*** Opening of Exercise material ***

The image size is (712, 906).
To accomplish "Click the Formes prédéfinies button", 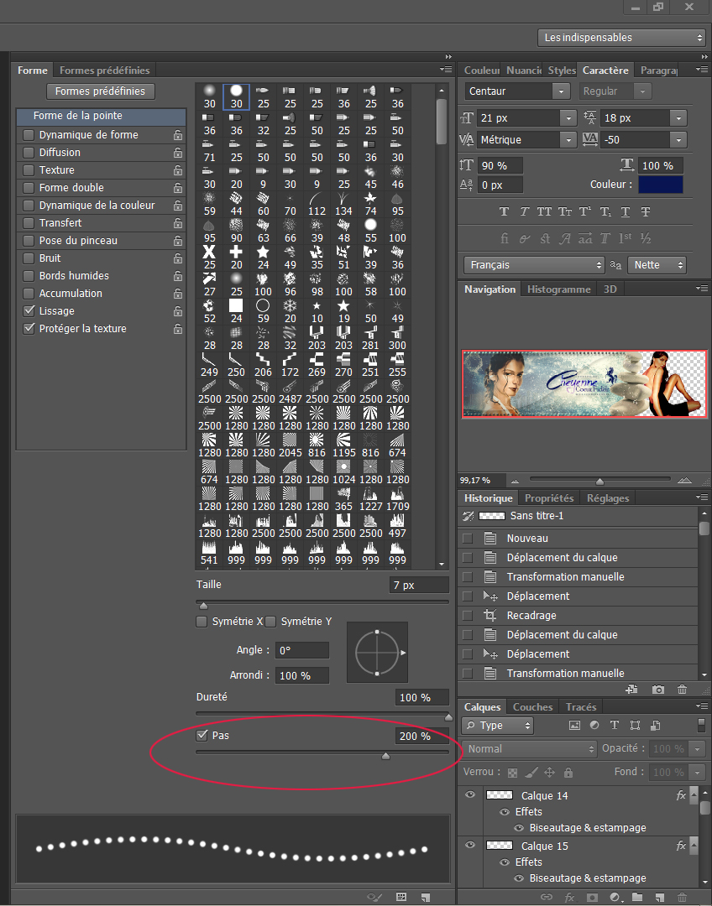I will click(100, 91).
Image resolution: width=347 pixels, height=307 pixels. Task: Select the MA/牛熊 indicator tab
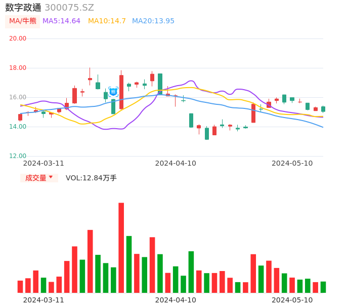coord(23,21)
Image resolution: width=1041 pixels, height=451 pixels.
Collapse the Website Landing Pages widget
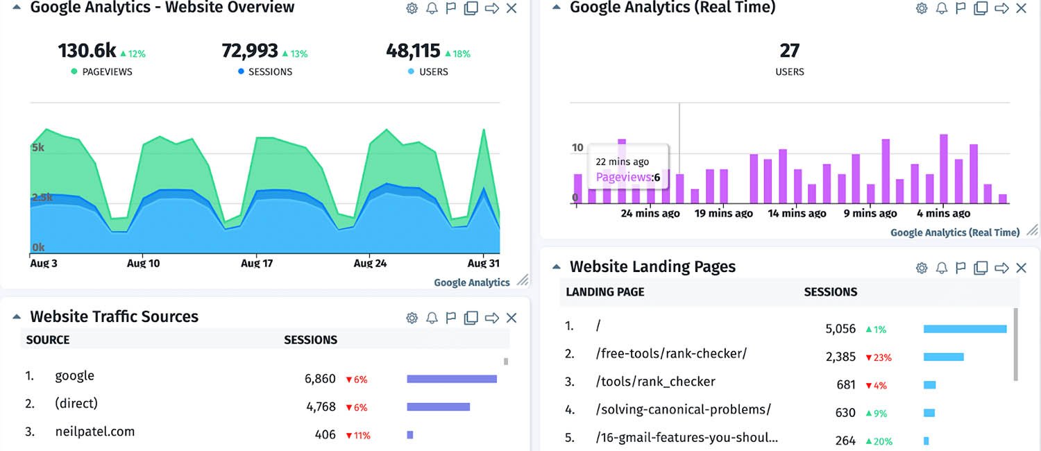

*** Close of Exercise material ***

Exercise instructions: Reproduce exactly the part of the records above that begins at the line holding "Image resolution: width=1041" and ends at the final line, both included, leaving out the pictures.

Completed task:
Image resolution: width=1041 pixels, height=451 pixels.
Collapse the Website Landing Pages widget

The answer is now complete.